In [3]:
import numpy as np

## Experiment Overview: Free Trial Screener

At the time of this experiment, Udacity courses currently have two options on the course overview page: "start free trial", and "access course materials". If the student clicks "start free trial", they will be asked to enter their credit card information, and then they will be enrolled in a free trial for the paid version of the course. After 14 days, they will automatically be charged unless they cancel first. If the student clicks "access course materials", they will be able to view the videos and take the quizzes for free, but they will not receive coaching support or a verified certificate, and they will not submit their final project for feedback.

**Entries shown:**
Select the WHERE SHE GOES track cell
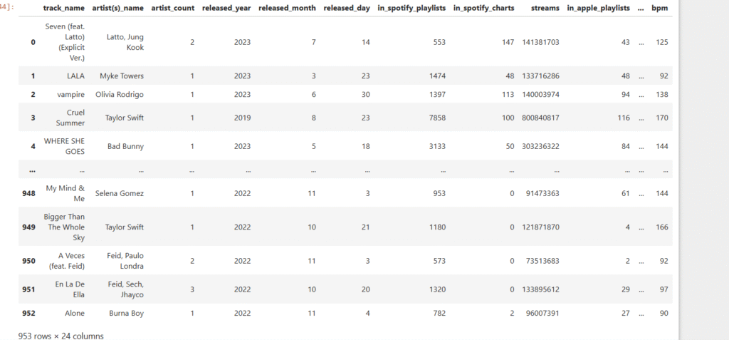The width and height of the screenshot is (729, 340). click(65, 146)
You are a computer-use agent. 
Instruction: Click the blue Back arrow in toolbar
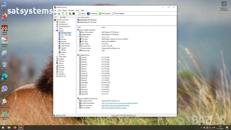pos(55,14)
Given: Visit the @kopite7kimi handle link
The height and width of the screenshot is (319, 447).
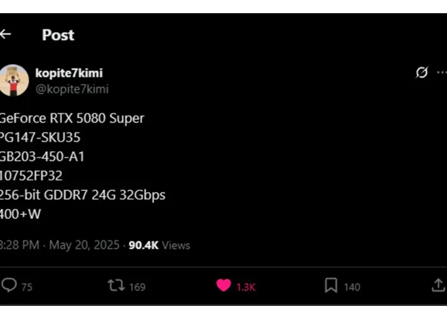Looking at the screenshot, I should [72, 89].
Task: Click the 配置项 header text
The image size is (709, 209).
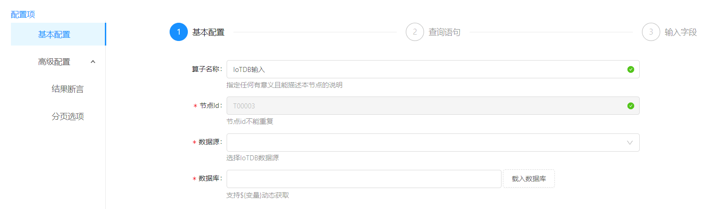Action: (23, 15)
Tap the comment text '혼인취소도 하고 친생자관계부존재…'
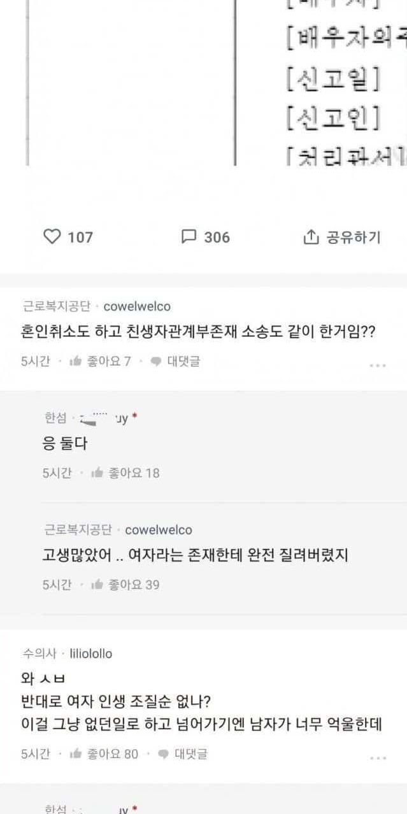407x814 pixels. pos(198,332)
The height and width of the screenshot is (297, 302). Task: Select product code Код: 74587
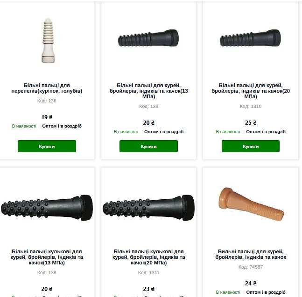[x=250, y=267]
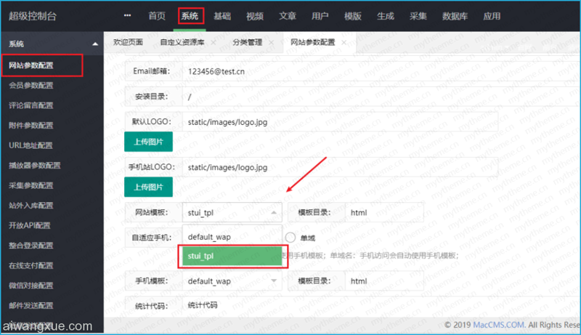The image size is (581, 335).
Task: Open the 网站模板 dropdown showing stui_tpl
Action: (232, 212)
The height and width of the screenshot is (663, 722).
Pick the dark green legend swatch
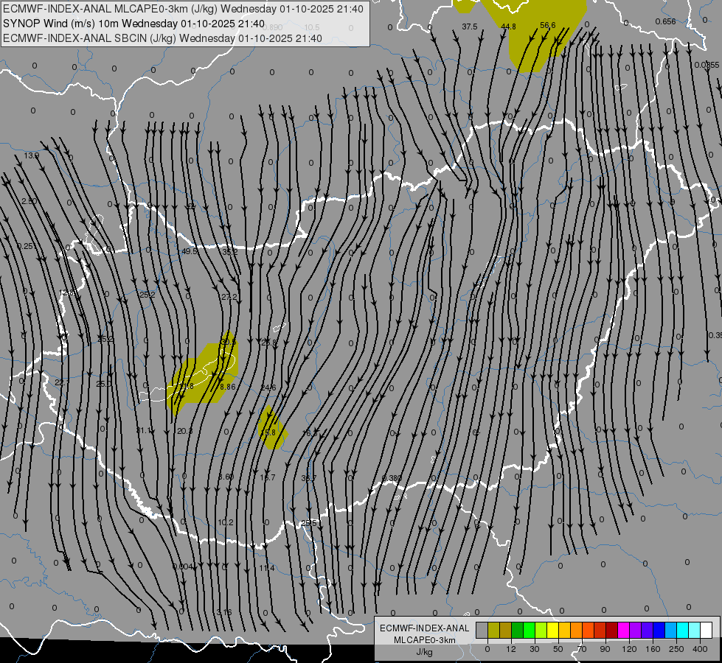pyautogui.click(x=517, y=630)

**Objective A:** Rewrite the paragraph of the experiment overview that begins "At the time of this experiment" as a short list, keeping its main facts.
**Objective B:** Carry on with the experiment overview, picking up after its last sentence.

**Output A:**
- The course overview page offers two options: "start free trial" and "access course materials".
- "Start free trial": the student enters credit card information and is enrolled in a free trial of the paid course version.
- After 14 days the student is charged automatically unless they cancel first.
- "Access course materials": the student can view the videos and take the quizzes for free.
- That free option does not include coaching support, a verified certificate, or feedback on a final project.

**Output B:**
In the experiment, Udacity tested a change where if the student clicked "start free trial", they were asked how much time they had available to devote to the course. If the student indicated 5 or more hours per week, they would be taken through the checkout process as usual. If they indicated fewer than 5 hours per week, a message would appear indicating that Udacity courses usually require a greater time commitment for successful completion, and suggesting that the student might like to access the course materials for free. At this point, the student would have the option to continue enrolling in the free trial, or access the course materials for free instead. [This screenshot](img/experiment.png) shows what the experiment looks like.

The hypothesis was that this might set clearer expectations for students upfront, thus reducing the number of frustrated students who left the free trial because they didn't have enough time—without significantly reducing the number of students to continue past the free trial and eventually complete the course. If this hypothesis held true, Udacity could improve the overall student experience and improve coaches' capacity to support students who are likely to complete the course.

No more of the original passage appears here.